In such a context, a singularly historical and contemporary response to the presence of ethnic minorities involves their ethnic cleansing from territories claimed by a dominant race; a crime against humanity.
As Dr. Jennifer Jackson Preece of the London School of Economics and Political Science writes:
‘‘forcibly moving populations defined by ethnicity (race, language, religion, culture, etc.) to secure a particular piece of territory-thereby cleansing that territory of a particular group-has been an instrument of nation-state creation for as long as homogeneous nation-states have been the ideal form of political organization.‘ (Preece, 1998, pg. 818.
Following US President Woodrow Wilson’s recognition of national self-determination ‘as the organizing principle of the 1919 territorial settlement‘, millions of ethnic minorities were forcibly uprooted from their native lands. ( Preece 1998, p. 818). As Preece notes:
“in the interwar period, 1.5 million Greeks were cleansed from Turkey, 6 400,000 Turks cleansed from Greece, between 92,000 and 102,000 Bulgarians cleansed from Greece,….. 6 million Jews cleansed from Nazi-occupied Europe and eventually exterminated, 5 600,000 Soviet citizens belonging to politically suspect ethnic groups (e.g., Chechens, Tatars, Pontic Greeks) cleansed from their historic homelands on Stalin’s orders and relocated beyond the Urals,” ( Preece 1998, pp. 818-819.)
As these historical examples of ethnic cleansing bear witness, inherent within ethnically diverse and sometimes fractious milieu within national borders is the potential for ‘intercommunal violence, including genocide ‘(Jones 2017, p.578).
Far from being a naturally occurring phenomena, ethnic identities emerging within such culturally exclusivist societies are socially constructed on the collective imaginings of a community relying on:
‘‘1. a collective proper name, 2. a myth of common ancestry , 3. shared historical memories 4. one or more differentiating elements of common culture, 5. an association with a specific homeland,6. a sense of solidarity for significant sectors of the population”
( Anthony Smith quoted in Jones 2017, p.578).
But, how are such collective imaginings of a community realized by a dominant ethno-nationalist group?
One possibility is for nationalistic leaders to invoke the Hobbesian idea of an undivided and absolute Sovereignty as residing within ‘the People’ —
justifying the crafting of ethno-centric policies that protect the socio-political interests of a dominant, privileged group whose property rights, access to healthcare, education, religious freedom, life and liberty remain unfettered.

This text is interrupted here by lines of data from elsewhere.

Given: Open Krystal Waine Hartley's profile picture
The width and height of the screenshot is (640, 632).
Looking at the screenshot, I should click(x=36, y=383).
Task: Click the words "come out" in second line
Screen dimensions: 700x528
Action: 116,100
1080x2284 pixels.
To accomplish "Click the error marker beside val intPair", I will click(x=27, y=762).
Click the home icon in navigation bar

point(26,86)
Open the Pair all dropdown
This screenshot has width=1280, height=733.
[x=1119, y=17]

The question arises, however: ”But which people? How defined”(Jones 2017, pp.577-578).
Such a drive towards popular rule in the name of a particular ‘People‘ that political leaders sought to associate with ‘gave rise in the nineteenth century to modern ethno-nationalism, as Western rulers and their populations sought an ideology to unify the new realms‘. ( Jones 2017, pp.577-578).
One visible manifestation of ethno-nationalistic ideology is the practice of ethnic cleansing, instrumentalized for the creation of nation States of ‘ethnically homogeneous or pure (cleansed of minority ethnic groups)’;
A relentless ”quest for territory inhabited only by one’s own people‘.(Preece, p.821)

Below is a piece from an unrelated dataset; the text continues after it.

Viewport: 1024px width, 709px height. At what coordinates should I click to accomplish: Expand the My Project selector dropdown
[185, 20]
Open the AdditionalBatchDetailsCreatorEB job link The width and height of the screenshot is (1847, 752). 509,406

While a degree of conceptual overlap exists between the terms ‘ethnic cleansing’ and ‘genocide’, the physical destruction of national minorities is not always an inevitable consequence of the quest for such geographical territory .

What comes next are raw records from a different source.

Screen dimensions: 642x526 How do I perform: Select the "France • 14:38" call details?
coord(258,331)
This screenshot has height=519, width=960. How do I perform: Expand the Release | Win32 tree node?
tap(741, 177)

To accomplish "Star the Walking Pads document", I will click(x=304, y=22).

As Preece writes, ‘States can physically eliminate national minorities either by removing peoples to fit existing nation-state boundaries, or by adjusting international boundaries to fit existing demographics.’ (Preece 1998, p.820);
The legal definition of Genocide, however, is unequivocal in recognizing the deliberate destruction of ethno-racial groups; Genocide as defined by International law involves:
The intentional ‘destruction in whole or in part, a national, ethnical, racial or religious group, effected by:
(a) Killing members of the group;
(b) Causing serious bodily or mental harm to members of the group;
(c) Deliberately inflicting on the group conditions of life calculated to bring about its
physical destruction in whole or in part;
(d) Imposing measures intended to prevent births within the group;
(e) Forcibly transferring children of the group to another group’.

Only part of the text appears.